Analysis and Recommendation:  In my opinion, Krabbe has established that there is no real evidence that rufipectus should be treated as a subspecies of rubiginosus; its traditional ranking as such is based on the similarity in ventral plumage color.  That so many populations of rubiginosus, many of which are as isolated as is rufipectus, are similar makes dramatic the difference between rufipectus and the others.  Although comparing among Automolus might be risky, I think that it is safe to say that rufipectus song differs more from that of rubiginosus than does that of A. paraensis from A. infuscatus or A. lammi from A. leucophthalmus, two species-level splits recently endorsed by SACC.  Therefore, I support a YES vote on this one.

 

 

English name: Cory & Hellmayr (1925) referred to it as “Rufous-chested Automolus.”  So “Rufous-chested Foliage-gleaner” seems appropriate and accurate.  The only other obvious candidate would be “Santa Marta Foliage-gleaner” (but it seems that we have a surplus of Santa Marta Somethings).
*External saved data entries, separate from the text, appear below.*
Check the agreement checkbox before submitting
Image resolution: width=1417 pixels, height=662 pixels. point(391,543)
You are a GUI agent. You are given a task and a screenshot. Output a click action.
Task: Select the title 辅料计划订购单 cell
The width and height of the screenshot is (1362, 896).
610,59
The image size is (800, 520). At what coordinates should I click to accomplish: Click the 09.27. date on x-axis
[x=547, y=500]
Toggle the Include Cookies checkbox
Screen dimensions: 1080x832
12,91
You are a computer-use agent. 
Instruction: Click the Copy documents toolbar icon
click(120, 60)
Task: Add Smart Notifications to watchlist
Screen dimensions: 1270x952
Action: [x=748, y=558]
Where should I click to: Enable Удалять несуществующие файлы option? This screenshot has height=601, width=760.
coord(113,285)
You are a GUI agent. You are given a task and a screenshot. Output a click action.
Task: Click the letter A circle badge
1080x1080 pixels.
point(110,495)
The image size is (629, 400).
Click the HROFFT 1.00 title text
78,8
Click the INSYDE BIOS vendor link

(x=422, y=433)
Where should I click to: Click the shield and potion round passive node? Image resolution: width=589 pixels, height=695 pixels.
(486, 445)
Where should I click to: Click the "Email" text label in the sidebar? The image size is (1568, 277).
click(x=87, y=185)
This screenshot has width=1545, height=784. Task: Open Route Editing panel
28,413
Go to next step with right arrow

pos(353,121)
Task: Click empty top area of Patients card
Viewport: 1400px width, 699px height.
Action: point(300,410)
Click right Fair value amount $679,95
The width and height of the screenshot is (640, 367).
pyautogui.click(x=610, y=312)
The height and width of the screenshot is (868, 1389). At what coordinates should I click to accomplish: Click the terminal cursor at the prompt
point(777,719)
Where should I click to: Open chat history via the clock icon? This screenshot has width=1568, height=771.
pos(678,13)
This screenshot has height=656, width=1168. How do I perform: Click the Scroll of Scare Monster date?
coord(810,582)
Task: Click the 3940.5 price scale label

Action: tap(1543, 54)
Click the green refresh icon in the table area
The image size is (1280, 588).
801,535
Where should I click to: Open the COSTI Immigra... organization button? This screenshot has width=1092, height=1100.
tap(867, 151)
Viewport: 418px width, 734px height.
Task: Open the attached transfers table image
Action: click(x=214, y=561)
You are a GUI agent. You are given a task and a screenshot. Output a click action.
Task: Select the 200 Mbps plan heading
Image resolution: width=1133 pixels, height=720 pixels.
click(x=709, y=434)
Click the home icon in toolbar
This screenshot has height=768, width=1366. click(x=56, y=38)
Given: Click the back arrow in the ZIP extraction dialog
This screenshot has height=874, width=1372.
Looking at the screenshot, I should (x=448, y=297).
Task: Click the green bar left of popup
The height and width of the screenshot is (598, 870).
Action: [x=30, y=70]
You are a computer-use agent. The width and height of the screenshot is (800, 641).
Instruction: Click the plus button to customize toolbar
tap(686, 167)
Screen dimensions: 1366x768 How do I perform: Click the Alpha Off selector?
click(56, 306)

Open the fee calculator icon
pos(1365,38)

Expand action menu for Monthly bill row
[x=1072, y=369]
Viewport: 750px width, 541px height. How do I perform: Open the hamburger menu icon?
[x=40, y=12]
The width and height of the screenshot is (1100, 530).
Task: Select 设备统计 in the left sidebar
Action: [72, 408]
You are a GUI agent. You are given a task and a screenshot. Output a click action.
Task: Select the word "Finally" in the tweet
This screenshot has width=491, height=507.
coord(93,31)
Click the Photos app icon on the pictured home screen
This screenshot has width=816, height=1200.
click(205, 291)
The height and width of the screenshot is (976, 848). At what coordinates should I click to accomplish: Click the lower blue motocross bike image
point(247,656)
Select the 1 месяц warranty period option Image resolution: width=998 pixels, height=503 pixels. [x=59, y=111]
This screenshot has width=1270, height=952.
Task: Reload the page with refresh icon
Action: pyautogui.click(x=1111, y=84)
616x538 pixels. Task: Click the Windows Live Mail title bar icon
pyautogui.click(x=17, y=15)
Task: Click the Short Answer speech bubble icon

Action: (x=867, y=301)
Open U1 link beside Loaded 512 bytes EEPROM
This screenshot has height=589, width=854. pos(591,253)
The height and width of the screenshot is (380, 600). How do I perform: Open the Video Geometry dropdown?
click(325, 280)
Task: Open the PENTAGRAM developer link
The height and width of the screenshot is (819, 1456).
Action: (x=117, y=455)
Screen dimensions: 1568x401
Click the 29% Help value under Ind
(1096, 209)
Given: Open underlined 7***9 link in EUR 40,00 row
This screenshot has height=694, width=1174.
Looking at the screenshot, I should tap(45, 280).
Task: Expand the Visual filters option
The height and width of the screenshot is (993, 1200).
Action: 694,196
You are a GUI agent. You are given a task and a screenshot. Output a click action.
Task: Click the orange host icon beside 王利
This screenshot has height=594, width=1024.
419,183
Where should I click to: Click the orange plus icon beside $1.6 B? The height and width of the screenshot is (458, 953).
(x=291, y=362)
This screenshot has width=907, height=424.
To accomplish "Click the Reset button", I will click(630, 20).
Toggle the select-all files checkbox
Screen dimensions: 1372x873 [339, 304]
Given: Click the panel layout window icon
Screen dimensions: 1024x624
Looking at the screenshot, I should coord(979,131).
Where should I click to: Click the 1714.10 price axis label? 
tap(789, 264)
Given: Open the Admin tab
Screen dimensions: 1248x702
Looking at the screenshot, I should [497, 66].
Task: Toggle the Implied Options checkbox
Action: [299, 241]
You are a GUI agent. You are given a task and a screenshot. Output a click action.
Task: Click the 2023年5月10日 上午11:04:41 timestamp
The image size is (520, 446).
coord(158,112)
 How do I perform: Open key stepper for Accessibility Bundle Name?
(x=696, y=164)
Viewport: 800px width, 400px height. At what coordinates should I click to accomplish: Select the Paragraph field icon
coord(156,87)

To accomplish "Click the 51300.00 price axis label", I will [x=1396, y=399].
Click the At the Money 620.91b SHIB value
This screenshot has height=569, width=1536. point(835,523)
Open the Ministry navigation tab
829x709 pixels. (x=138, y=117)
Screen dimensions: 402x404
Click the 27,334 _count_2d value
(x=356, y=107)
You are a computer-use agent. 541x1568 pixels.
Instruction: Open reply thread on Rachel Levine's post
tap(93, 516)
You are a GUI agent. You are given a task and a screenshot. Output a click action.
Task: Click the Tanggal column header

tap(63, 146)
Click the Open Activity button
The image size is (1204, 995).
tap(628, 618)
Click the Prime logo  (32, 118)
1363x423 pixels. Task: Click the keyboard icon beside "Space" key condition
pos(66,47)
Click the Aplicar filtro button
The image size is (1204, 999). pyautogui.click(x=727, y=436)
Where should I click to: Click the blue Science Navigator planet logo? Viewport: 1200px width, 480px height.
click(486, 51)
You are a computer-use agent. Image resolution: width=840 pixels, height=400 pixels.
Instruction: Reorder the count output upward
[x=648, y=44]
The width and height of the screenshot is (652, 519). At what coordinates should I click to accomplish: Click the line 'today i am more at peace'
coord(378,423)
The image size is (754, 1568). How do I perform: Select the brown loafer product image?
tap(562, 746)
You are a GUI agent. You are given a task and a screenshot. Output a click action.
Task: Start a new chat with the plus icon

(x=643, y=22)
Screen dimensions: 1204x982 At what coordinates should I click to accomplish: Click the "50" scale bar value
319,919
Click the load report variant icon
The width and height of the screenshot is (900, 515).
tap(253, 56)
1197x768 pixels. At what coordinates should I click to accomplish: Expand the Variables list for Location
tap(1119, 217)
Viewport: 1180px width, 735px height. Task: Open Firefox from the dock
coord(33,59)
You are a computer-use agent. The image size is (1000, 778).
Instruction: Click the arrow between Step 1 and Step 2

Krabbe (2008) noted: "Santa Marta Foliage- gleaner (rather than Rufous-chested Automolus as employed by Cory & Hellmayr 1925) might be an appropriate vernacular name."  If in your vote, you could indicate a preference for either one, or propose a novelty, I’ll use those comments to construct a proposal.

 

 

 

Lit Cit

KRABBE, N.  2008.  Vocal evidence for restitution of species rank to a Santa Marta endemic: Automolus rufipectus Bangs (Furnariidae), with comments on its generic affinities.  Bulletin British Ornithologists' Club 128: 219-227.

 

Van Remsen, April 2009

 

 

Comments from Cadena: “YES. The vocal differences between rufipectus and all other forms included in Automolus rubiginosus are truly remarkable. In addition, I should note that Krabbe's suggestion that rufipectus might be a close relative of Hylocryptus erythrocephalus and not to other populations referred to A. rubiginosus based on its distinctive voice seems to be correct. Based on sequences of mitochondrial genes obtained from the specimen we collected that was mentioned in the Krabbe paper, rufipectus indeed appears to be sister to H. erythrocephalus. Because the relationships of the clade formed by these two to other Automolus rubiginosus is complicated, this will be discussed at length in a forthcoming paper we will produce in collaboration with Robb Brumfield, Santiago Claramunt, and others.”

 

Comments from Nores: “YES. Las diferencias en canto expresadas por Krabbe no dejan dudas de que se trata de una especie diferente de Autumolus rubiginosus. Es más, como seĖala el autor su posición genérica puede demandar re-ubicación, que probablemente se evidenciarán cuando se realicen estudios moleculares.”

 

Comments from Zimmer: “YES. The sample sizes of audio recordings are small, but the distinctions are pretty marked.  A. rubiginosus is clearly more than one species, and there is probably more splitting that needs to be done, but this is a good start.  I would support “Rufous-chested Foliage-gleaner” as an English name.  Given the similarities of this taxon to Hylocryptus, we are probably better off not calling it ‘Rufous-chested Automolus’.”

 

Comment from T. Donegan and P. Salaman: “We accepted this split and adopted "Santa Marta Foliage-Gleaner" as the English name for this species in the 2009 Colombia checklist (Salaman et al. 2009), as recommended by Krabbe (2008).   This vernacular name is more informative than "Rufous-chested Automolus", given that many foliage-gleaners are rufous-chested; and "Automolus" is not a word in the English language.  The name "Rufous-chested" has not been widely used for this taxon in recent history.”

 

Comments from Jaramillo: “YES – I prefer Santa Marta Foliage-Gleaner.”

 

Comments from Schulenberg: “YES. I don't have a strong preference for one English name over the other. There's no lack of "Santa Marta" thises and thats, but that's probably more informative than "Rufous-chested.”

 

Comments from Robbins: “YES.  I agree with Niel’s suggestion of “Santa Marta Foliage-Gleaner.”

 

Comments from Stiles: “YES (again, just to complete the voting roster ... the reasons adduced by Van and others are quite convincing.)”

 

Comments from Pacheco: “YES.  Em concordČncia com os dados apresentados no artigo de Krabbe e comentários aqui expostos.”